Managers Ask These Questions in a One-to-One to Improve Productivity
- What has gone well/not so well for you?
- Is there anything that frustrates or keeps you from doing your best work? What is it?
- What roadblocks can I help you with?
- What’s your top priority right now?
- What challenges do you face in your role that aren’t visible to others?
- What’s one thing (or a few) you learned this week?
- What has challenged you?
- Do you feel confident in how you/your team are progressing?
- What has energized you in your role?
- How are you/your team progressing towards established goals?
- What’s your outlook on the next week? How about next month?
Questions for Managers to Ask at the End of a One-to-One
- What can I help you with between now and the next time we meet?
- Is there anything we didn’t cover that you’d like to discuss next time?
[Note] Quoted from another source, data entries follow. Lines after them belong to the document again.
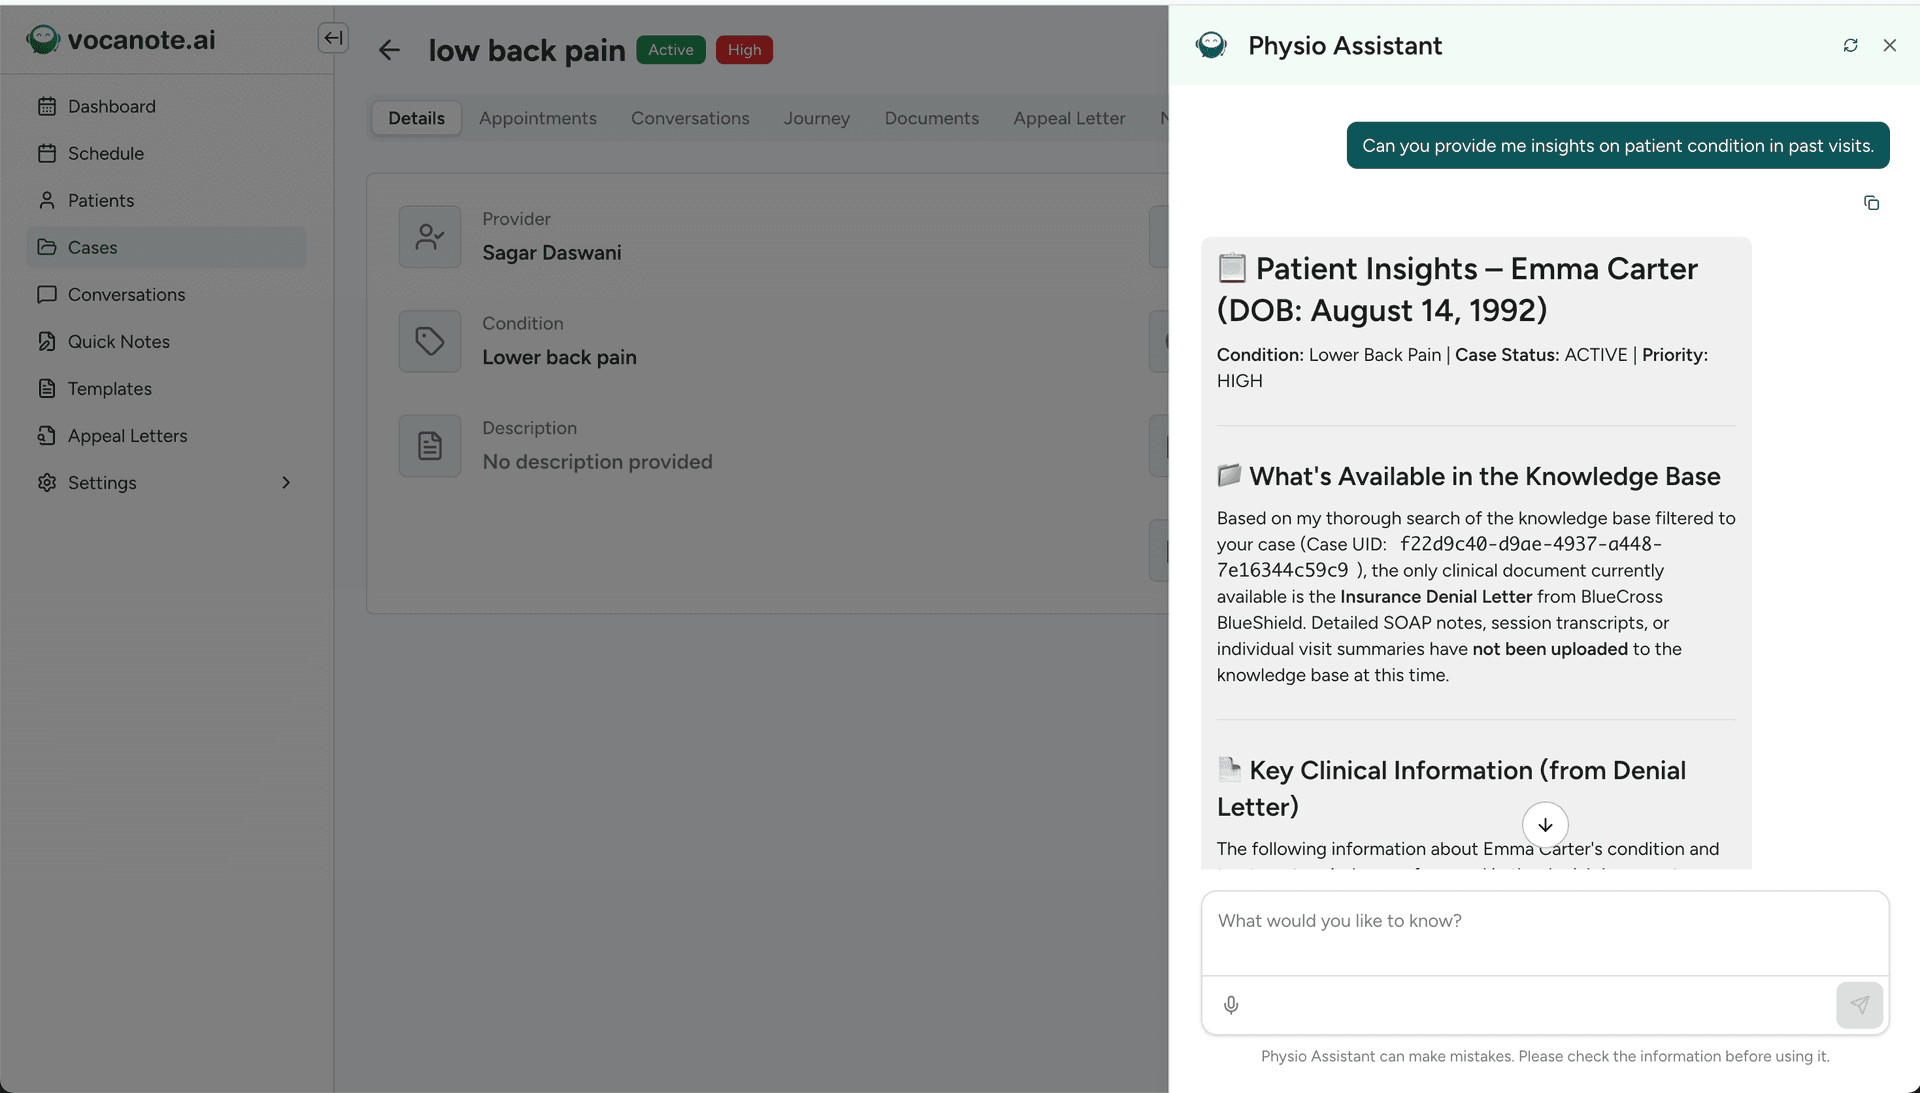Click the vocanote.ai logo
Image resolution: width=1920 pixels, height=1093 pixels.
tap(120, 40)
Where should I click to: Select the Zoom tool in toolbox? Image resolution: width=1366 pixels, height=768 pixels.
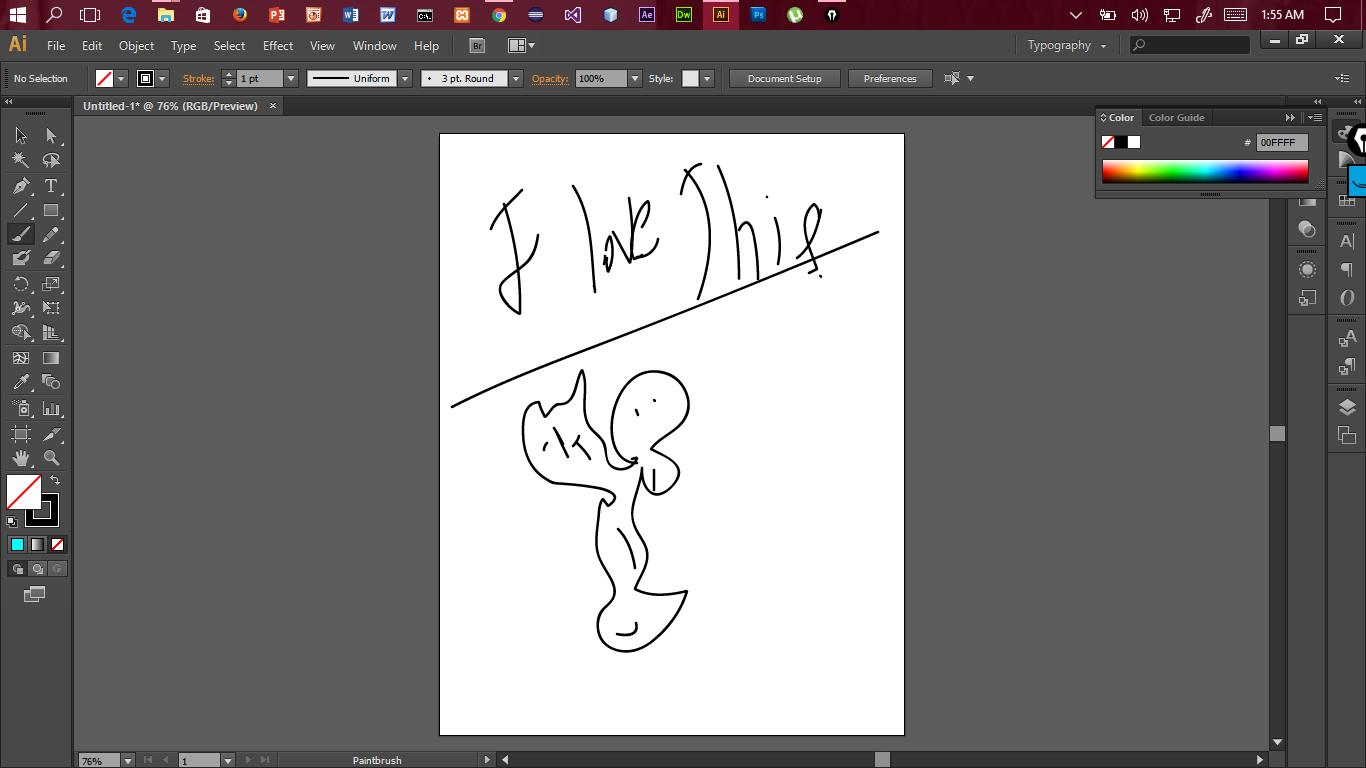point(51,458)
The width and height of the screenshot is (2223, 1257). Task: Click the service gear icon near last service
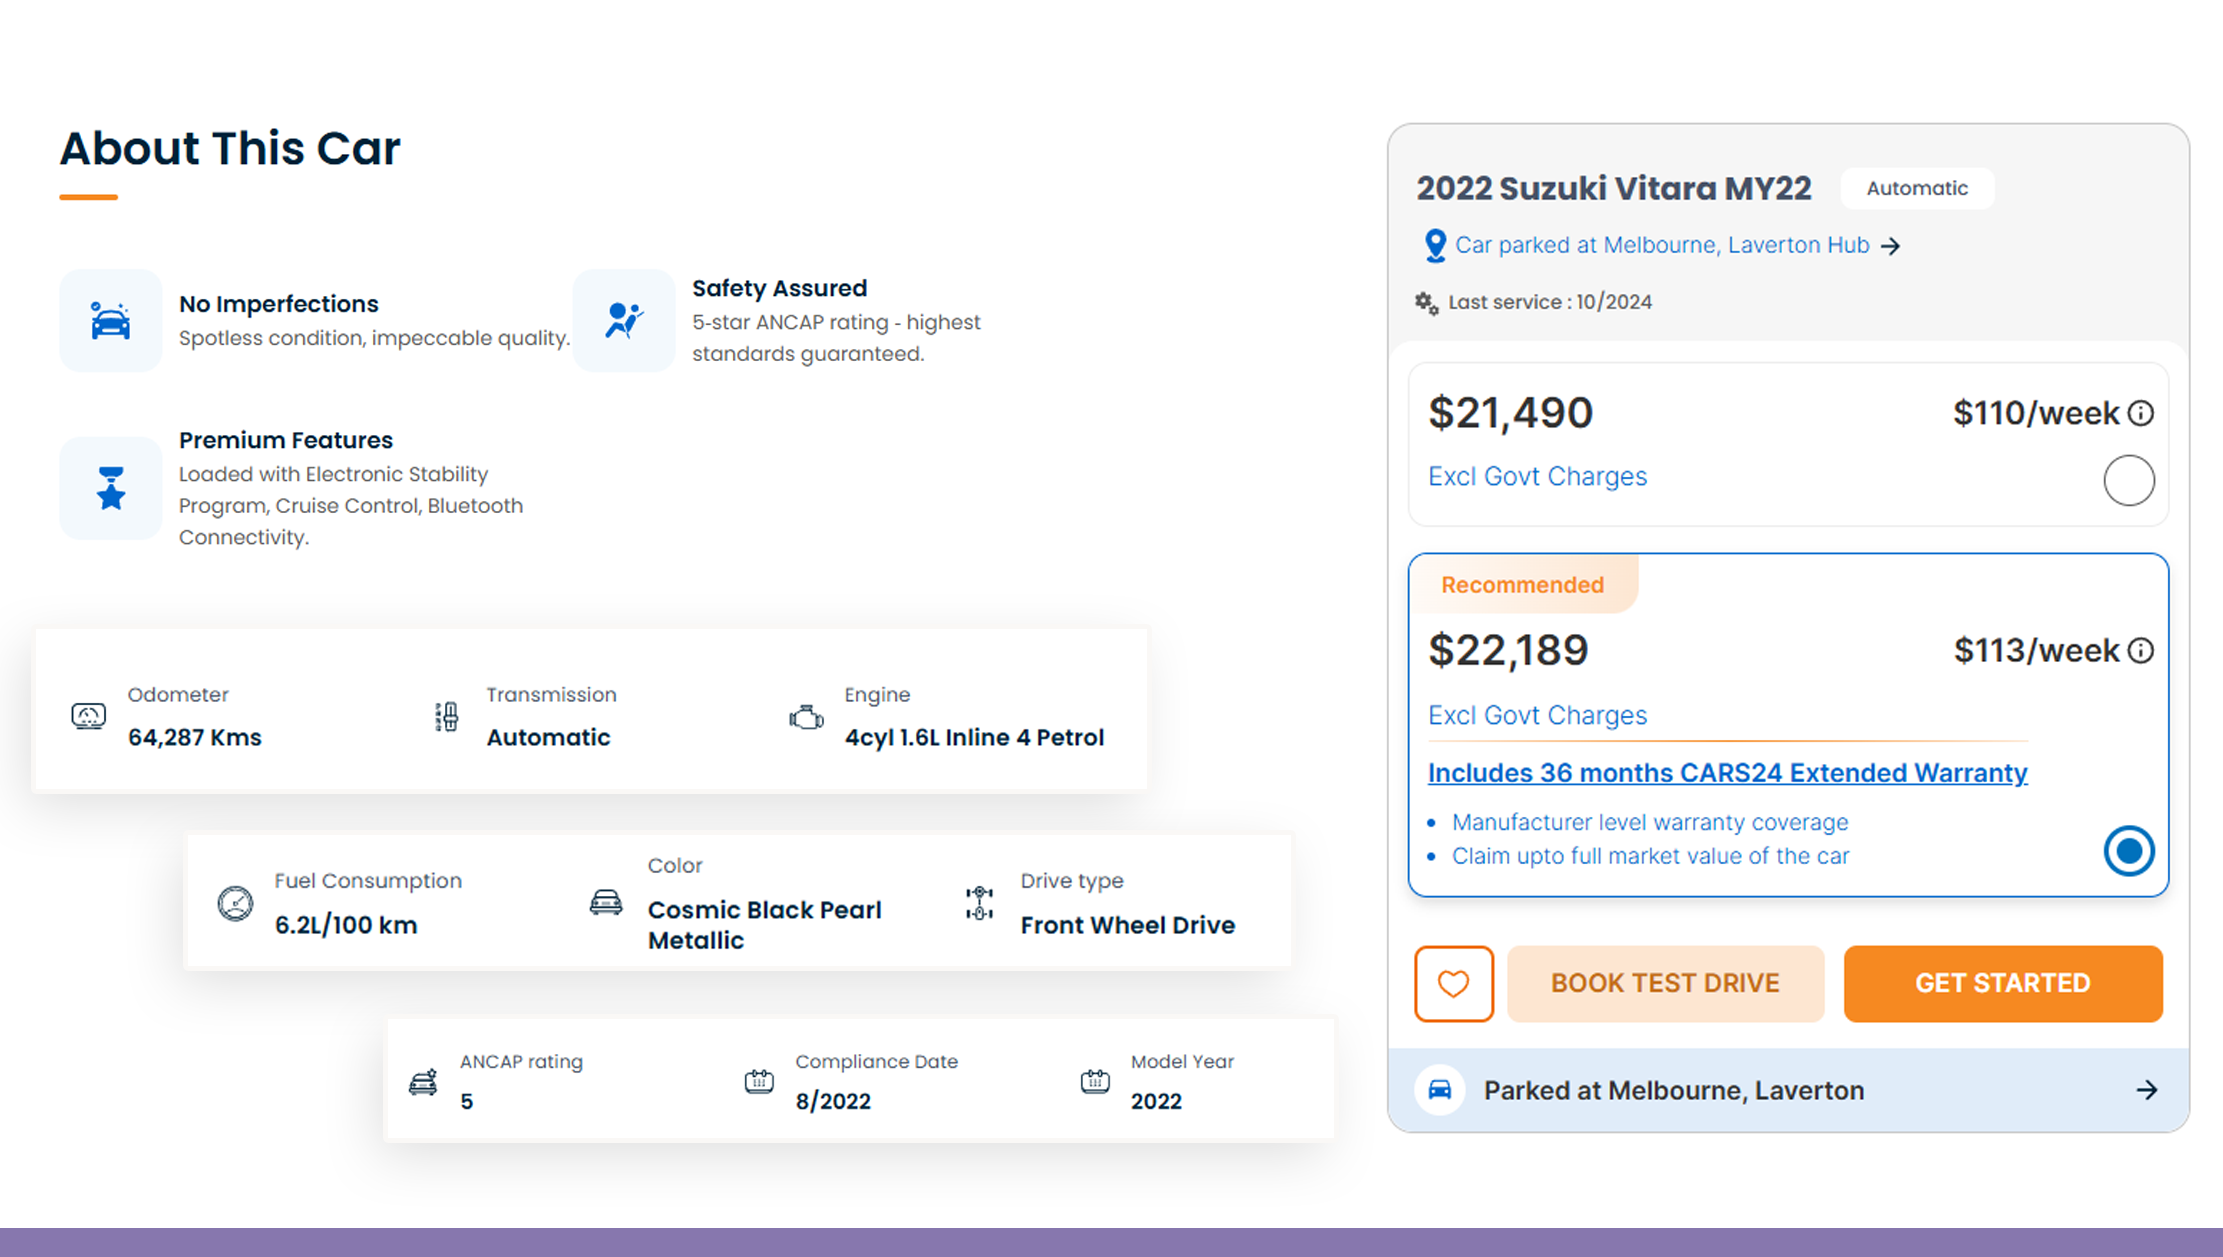pos(1426,301)
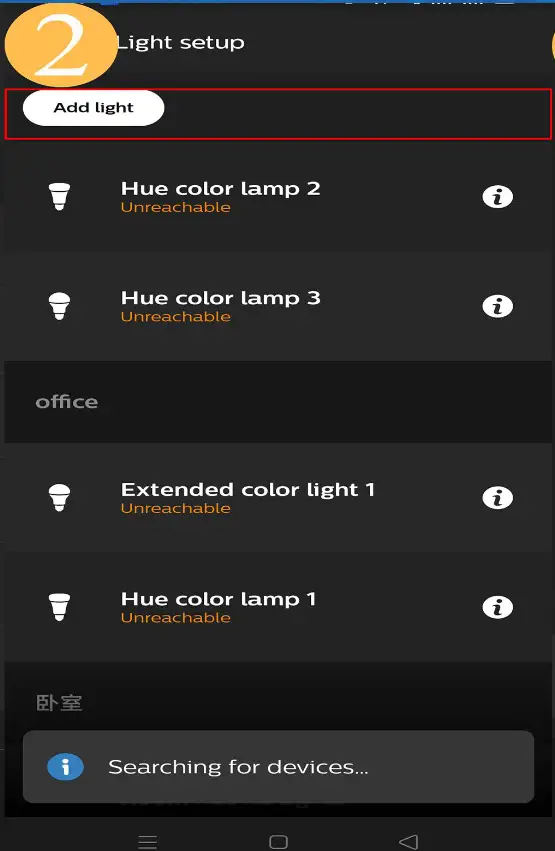
Task: Tap the bulb icon of Hue color lamp 2
Action: 59,196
- What are you committing to between now and the next time we meet?
One-on-one meetings are a critical part of any manager’s toolkit. They allow managers to check in on their employees’ progress, give feedback, and address any challenges that may have arisen. However, managers often find it difficult to ask the right questions during these meetings. As a result, they miss opportunities and derail conversations. Instead, managers should come prepared by thinking about the topics they want to cover. Additionally, managers should ask powerful questions to help them get the most out of these one-on-ones.
Further, managers should ensure they are comfortable discussing personal topics with their employees and prepare to ask difficult questions. By avoiding common pitfalls, managers can ensure that their one-on-one meetings are productive and helpful in building better relationships with their employees.